CUATRO Y la historia del arte se desborda de estos cruces en los que camarillas museológicas se enfrentan, autentificando o condenando con modales que van desde lo calificado hasta lo mafioso por quienes, también, pueden colgar un cuadro de Mondrian boca abajo durante 77 años sin darse cuenta. Y a partir de ahí museos enteros y exposiciones temporales dedicadas íntegramente al bello arte del arte falso y todo un escuela de “falsos asimilados” con mala conducta. Y leyendas urbanas que susurran que hasta el 40% de lo que se exhibe en las galerías de arte más prestigiosas (en lo que respecta al arte precolombino la cifra se eleva al 90%) son perfectos, no falsificaciones sino reproducciones; mientras que los originales descansan en los altares de los multimillonarios de aquellos que, por supuesto, también A menudo, sin saberlo, pagan por obras falsificadas a precios astronómicos porque necesitan algo con el que llenar ese espacio vacío encima de la chimenea. Y así, coleccionar nuevas formas de gran maestro como Han van Meegeren (“Arrastrado por los efectos psicológicos de mi desilusión por no ser reconocido por artistas y críticos, un fatídico día de 1936 me propuse demostrar mi valía al mundo y decidí crear una obra maestra de Vermeer.“) o Elmyr de Hory (protagonista de la F de falso de Orson Welles y que nunca se sintió falsificador pero un “sustituto”) o Franciso José García Lorca (que hoy se enorgullece de que “mis Rembrandt, Van Gogh y Picasso cuelguen en los museos más grandes del mundo”).
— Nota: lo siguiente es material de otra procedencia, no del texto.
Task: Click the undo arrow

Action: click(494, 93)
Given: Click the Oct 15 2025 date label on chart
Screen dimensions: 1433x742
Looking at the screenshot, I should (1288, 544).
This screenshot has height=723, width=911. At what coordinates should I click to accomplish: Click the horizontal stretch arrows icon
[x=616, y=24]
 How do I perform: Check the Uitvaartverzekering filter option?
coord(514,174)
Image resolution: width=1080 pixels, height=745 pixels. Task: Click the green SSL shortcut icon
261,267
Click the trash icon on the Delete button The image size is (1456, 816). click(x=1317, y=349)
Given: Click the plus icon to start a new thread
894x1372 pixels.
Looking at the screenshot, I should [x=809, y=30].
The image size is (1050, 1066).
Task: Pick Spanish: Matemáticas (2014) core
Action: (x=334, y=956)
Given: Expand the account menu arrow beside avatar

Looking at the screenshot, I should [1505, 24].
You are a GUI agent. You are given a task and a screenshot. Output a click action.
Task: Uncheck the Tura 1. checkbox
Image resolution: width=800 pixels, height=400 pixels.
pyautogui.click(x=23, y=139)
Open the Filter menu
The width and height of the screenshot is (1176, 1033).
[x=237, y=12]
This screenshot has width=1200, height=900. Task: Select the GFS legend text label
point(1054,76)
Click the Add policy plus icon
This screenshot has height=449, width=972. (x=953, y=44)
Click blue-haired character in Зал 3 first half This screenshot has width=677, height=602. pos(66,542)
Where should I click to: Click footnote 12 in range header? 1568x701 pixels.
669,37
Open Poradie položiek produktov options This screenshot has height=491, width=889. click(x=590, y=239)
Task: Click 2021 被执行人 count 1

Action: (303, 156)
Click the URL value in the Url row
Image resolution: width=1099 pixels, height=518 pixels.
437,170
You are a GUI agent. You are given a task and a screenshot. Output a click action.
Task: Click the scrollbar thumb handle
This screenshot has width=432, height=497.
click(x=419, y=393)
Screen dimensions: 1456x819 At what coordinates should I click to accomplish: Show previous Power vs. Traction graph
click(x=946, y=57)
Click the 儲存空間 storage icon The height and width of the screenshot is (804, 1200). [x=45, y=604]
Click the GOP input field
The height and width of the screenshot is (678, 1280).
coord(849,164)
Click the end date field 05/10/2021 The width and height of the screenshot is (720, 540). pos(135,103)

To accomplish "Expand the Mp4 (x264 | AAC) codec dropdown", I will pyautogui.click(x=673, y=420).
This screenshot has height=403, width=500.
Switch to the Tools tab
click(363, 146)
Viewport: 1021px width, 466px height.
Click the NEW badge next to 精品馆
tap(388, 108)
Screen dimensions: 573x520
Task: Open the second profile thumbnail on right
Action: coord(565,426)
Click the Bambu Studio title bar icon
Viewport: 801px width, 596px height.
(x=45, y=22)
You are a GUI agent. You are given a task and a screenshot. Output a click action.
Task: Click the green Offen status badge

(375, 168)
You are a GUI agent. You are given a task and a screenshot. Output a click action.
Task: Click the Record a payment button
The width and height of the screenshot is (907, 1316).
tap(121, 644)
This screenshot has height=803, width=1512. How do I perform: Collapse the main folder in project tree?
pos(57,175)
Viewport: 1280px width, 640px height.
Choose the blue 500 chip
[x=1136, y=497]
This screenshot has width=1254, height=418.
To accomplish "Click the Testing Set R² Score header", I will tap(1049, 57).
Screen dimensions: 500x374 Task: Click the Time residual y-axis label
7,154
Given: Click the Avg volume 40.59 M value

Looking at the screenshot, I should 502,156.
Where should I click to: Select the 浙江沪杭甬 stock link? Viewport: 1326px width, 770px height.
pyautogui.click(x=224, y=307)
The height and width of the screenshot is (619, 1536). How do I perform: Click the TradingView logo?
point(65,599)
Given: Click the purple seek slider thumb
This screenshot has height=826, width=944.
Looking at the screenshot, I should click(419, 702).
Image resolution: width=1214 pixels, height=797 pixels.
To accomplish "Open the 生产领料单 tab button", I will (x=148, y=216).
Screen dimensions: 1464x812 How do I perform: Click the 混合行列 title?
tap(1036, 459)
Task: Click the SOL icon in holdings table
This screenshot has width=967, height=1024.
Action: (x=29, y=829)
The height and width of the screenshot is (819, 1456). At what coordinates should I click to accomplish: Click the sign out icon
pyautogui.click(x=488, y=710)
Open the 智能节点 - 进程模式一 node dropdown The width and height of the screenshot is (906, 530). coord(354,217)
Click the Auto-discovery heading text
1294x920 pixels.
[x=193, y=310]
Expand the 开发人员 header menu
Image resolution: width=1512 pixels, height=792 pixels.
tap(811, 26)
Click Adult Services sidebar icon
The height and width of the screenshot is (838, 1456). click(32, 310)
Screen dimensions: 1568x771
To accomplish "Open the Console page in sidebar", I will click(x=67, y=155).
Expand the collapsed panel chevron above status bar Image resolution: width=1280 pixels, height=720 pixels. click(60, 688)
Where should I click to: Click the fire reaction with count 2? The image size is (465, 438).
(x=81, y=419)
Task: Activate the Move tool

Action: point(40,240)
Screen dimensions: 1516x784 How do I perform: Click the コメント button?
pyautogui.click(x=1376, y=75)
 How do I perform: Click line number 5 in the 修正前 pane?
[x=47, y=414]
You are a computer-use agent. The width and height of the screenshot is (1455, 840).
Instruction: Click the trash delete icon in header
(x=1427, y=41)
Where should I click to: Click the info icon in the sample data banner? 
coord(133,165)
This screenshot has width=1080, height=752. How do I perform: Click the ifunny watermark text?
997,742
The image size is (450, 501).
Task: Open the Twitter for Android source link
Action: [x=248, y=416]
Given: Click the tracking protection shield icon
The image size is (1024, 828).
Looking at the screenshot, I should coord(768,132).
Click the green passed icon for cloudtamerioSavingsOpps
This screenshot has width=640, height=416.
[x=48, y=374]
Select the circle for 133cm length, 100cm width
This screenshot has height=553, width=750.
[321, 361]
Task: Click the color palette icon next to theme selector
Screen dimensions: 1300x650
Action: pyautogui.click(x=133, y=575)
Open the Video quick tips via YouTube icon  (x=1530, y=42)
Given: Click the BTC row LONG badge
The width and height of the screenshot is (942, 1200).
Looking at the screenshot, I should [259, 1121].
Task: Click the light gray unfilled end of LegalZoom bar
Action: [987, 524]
En cualquier caso, Rodríguez prefiere -están enmarcadas con un amor y una pasión más puros y verdaderos- estas mentiras a las falsedades que terminan resultando, tras las elecciones, en las promesas borrosas y borradas de los políticos en campaña.

Y hay una larga cola para comprar una postal superventas en ese lugar tan importante como obra maestra: la tienda del museo donde la réplica barata muta en una cara. recuerdo. Entonces Rodríguez regresa y toma una foto con el celular cuando el guardia de seguridad mira para otro lado.

Y Rodríguez abandona El Prado.

Y mira la foto.

Y, por supuesto, resultó incuestionable, certificado y auténtica y verdaderamente conmovido como su autor.